Exercise directions: Copy the following lines verbatim, everything from the line containing "Image resolution: width=930" down to the line containing "Action: (322, 121)", with both of those lines included.

Material for this exercise:
------------
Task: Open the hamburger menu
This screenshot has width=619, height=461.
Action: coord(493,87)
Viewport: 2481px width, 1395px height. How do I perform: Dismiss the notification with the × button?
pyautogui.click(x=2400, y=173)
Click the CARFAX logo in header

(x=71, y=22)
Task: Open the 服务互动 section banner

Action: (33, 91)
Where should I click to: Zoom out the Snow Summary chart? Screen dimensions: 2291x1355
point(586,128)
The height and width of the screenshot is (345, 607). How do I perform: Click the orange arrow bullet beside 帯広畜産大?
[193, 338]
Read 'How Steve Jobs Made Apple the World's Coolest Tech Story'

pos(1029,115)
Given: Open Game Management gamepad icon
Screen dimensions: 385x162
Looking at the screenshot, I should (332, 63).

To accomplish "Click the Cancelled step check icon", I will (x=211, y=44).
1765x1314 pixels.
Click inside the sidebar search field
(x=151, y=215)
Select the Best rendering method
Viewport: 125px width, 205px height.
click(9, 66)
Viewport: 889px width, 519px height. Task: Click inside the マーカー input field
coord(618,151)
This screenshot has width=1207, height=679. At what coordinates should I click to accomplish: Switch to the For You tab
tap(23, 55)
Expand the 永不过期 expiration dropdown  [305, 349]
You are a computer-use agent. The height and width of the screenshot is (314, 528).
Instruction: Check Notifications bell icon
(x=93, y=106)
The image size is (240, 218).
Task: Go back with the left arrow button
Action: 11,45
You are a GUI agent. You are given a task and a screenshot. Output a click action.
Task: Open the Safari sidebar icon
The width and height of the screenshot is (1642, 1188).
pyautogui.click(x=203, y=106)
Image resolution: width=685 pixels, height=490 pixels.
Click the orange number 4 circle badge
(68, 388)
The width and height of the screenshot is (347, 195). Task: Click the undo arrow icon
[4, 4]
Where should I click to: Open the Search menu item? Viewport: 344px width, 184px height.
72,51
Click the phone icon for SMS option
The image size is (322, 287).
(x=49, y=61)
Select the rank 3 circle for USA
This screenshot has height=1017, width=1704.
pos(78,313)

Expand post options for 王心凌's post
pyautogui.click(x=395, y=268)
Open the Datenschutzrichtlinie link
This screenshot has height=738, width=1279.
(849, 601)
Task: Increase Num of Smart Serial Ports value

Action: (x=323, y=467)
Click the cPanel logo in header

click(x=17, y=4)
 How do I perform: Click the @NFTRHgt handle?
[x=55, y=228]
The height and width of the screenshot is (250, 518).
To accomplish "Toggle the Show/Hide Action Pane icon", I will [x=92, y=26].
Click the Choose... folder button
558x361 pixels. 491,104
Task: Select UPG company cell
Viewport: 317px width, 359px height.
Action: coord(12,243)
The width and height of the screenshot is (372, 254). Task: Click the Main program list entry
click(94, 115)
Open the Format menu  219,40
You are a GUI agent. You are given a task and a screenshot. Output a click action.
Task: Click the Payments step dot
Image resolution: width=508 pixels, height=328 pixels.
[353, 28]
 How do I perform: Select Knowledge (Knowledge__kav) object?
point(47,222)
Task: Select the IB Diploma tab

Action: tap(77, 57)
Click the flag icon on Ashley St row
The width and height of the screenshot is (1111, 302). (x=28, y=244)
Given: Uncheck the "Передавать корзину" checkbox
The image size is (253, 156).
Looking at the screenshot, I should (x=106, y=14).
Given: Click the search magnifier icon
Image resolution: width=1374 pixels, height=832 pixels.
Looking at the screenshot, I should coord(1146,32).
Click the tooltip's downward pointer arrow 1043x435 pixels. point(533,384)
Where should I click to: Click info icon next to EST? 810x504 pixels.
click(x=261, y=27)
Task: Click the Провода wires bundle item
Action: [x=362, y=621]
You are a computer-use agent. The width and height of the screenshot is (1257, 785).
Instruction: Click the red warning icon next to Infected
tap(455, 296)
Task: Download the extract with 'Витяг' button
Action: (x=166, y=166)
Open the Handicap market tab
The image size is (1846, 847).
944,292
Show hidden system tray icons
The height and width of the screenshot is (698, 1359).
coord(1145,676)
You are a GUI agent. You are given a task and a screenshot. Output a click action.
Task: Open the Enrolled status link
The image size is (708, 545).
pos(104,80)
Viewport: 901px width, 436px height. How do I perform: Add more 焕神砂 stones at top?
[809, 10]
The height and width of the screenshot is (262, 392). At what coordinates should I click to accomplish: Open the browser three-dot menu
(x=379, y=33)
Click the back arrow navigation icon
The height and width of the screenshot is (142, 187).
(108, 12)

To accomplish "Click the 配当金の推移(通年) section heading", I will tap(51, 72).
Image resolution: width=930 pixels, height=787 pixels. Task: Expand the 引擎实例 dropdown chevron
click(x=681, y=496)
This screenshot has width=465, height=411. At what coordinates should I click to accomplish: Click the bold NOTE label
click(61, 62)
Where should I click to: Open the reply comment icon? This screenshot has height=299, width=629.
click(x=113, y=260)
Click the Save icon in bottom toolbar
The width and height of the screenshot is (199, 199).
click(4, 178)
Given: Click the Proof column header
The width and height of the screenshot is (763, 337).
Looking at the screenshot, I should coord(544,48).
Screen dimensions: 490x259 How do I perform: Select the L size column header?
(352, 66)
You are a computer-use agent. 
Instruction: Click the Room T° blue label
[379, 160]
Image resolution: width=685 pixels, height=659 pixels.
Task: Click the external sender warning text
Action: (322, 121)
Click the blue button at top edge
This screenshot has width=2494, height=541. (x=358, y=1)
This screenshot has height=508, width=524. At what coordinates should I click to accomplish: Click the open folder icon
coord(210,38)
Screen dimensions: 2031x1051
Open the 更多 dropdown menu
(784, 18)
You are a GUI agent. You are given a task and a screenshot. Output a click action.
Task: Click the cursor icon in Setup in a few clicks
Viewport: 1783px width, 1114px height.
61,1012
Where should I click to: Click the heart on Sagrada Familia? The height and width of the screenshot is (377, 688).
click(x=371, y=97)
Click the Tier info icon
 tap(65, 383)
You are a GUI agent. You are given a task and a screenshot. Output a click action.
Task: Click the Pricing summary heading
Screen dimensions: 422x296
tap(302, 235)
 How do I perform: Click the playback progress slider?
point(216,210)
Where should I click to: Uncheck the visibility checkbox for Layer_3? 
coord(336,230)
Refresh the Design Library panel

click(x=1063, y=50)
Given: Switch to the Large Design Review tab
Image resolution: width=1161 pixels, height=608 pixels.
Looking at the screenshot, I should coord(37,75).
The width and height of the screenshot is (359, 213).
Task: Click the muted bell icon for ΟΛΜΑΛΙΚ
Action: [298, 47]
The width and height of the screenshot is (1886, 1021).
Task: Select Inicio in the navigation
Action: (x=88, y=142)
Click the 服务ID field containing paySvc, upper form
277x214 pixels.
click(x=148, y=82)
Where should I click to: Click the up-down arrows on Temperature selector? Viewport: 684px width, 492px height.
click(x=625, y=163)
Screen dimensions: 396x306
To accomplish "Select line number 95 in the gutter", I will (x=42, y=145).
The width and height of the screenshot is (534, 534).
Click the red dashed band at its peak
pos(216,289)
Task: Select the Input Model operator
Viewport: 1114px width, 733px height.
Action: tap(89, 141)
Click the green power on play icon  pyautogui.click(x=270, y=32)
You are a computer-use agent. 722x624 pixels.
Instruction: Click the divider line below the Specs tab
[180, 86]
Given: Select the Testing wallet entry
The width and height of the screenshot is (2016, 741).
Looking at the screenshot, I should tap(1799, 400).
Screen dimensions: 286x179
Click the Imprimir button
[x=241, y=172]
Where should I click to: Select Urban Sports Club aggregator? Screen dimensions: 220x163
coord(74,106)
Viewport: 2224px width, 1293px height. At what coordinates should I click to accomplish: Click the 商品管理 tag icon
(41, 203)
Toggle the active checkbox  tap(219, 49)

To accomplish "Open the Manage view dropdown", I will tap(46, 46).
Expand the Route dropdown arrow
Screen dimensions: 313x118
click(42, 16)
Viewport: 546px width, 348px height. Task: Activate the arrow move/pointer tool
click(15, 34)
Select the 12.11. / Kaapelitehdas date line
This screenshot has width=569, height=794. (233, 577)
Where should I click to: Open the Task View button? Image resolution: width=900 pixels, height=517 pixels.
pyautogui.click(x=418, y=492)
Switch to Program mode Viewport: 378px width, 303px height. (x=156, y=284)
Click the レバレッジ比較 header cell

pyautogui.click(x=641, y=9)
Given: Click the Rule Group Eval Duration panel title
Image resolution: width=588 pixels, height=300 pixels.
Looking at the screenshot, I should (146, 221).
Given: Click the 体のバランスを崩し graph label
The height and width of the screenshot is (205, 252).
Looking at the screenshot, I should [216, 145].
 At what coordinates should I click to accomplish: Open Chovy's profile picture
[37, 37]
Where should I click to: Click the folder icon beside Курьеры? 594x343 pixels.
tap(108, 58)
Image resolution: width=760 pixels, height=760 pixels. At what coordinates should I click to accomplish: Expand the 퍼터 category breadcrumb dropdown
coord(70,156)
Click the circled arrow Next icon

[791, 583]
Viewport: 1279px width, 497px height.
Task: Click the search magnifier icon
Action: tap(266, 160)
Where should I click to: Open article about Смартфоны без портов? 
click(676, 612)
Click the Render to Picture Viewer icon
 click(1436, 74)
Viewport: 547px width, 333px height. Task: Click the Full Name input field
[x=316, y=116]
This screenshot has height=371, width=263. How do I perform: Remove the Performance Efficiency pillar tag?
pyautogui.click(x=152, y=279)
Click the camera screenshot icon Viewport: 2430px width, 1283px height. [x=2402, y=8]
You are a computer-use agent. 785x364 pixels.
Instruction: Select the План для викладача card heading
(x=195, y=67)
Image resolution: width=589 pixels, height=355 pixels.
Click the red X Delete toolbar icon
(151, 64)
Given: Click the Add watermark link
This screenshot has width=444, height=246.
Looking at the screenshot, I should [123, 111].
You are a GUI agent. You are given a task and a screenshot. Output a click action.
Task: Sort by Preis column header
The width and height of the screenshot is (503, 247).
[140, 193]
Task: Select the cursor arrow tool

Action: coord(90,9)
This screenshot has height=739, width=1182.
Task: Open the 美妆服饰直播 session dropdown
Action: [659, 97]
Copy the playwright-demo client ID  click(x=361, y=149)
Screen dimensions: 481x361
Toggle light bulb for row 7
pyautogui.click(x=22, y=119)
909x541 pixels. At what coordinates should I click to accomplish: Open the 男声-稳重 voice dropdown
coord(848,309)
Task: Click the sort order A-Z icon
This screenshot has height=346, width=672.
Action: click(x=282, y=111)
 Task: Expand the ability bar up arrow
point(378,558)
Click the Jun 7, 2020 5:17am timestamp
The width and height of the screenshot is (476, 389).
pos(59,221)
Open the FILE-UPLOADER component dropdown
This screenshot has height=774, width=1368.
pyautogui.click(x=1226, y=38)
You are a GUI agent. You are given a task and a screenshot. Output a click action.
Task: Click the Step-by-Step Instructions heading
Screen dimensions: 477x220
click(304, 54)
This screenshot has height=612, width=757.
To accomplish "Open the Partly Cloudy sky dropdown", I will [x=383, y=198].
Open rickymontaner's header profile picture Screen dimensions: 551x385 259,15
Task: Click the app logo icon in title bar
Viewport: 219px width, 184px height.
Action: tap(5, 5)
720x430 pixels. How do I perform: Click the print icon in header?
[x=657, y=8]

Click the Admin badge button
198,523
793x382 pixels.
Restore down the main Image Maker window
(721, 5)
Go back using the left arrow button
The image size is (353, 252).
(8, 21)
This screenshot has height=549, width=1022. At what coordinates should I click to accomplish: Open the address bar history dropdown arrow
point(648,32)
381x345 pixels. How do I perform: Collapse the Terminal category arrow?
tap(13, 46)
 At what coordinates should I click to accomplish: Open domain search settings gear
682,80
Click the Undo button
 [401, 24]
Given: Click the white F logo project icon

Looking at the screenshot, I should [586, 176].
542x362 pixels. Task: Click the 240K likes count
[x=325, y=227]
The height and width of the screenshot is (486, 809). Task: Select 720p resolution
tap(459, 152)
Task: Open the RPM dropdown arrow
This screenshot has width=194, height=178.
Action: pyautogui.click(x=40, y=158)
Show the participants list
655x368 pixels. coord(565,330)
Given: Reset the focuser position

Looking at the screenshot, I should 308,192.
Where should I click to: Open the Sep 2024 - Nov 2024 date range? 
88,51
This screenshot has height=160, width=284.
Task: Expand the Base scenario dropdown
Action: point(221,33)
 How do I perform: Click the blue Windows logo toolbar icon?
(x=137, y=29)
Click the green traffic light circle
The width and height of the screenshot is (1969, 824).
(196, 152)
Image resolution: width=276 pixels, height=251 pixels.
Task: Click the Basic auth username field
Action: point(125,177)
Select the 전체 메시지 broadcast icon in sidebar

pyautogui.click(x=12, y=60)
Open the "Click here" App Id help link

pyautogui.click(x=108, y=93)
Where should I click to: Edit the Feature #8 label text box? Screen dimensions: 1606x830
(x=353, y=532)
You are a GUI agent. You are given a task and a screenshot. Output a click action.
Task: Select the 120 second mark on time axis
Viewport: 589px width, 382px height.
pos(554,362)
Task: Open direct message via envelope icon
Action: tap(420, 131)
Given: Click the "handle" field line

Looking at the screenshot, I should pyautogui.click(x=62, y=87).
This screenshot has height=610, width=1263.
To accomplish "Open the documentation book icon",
------------
Final answer:
Image resolution: width=930 pixels, height=787 pixels. Task: Expand the 引擎实例 dropdown chevron
click(x=681, y=496)
This screenshot has width=465, height=411. At what coordinates should I click to accomplish: Click the bold NOTE label
click(61, 62)
Where should I click to: Open the reply comment icon? This screenshot has height=299, width=629.
click(x=113, y=260)
Click the Save icon in bottom toolbar
The width and height of the screenshot is (199, 199).
click(4, 178)
Given: Click the Proof column header
The width and height of the screenshot is (763, 337).
Looking at the screenshot, I should coord(544,48).
Screen dimensions: 490x259 How do I perform: Select the L size column header?
(352, 66)
You are a computer-use agent. 
Instruction: Click the Room T° blue label
[379, 160]
Image resolution: width=685 pixels, height=659 pixels.
Task: Click the external sender warning text
Action: (322, 121)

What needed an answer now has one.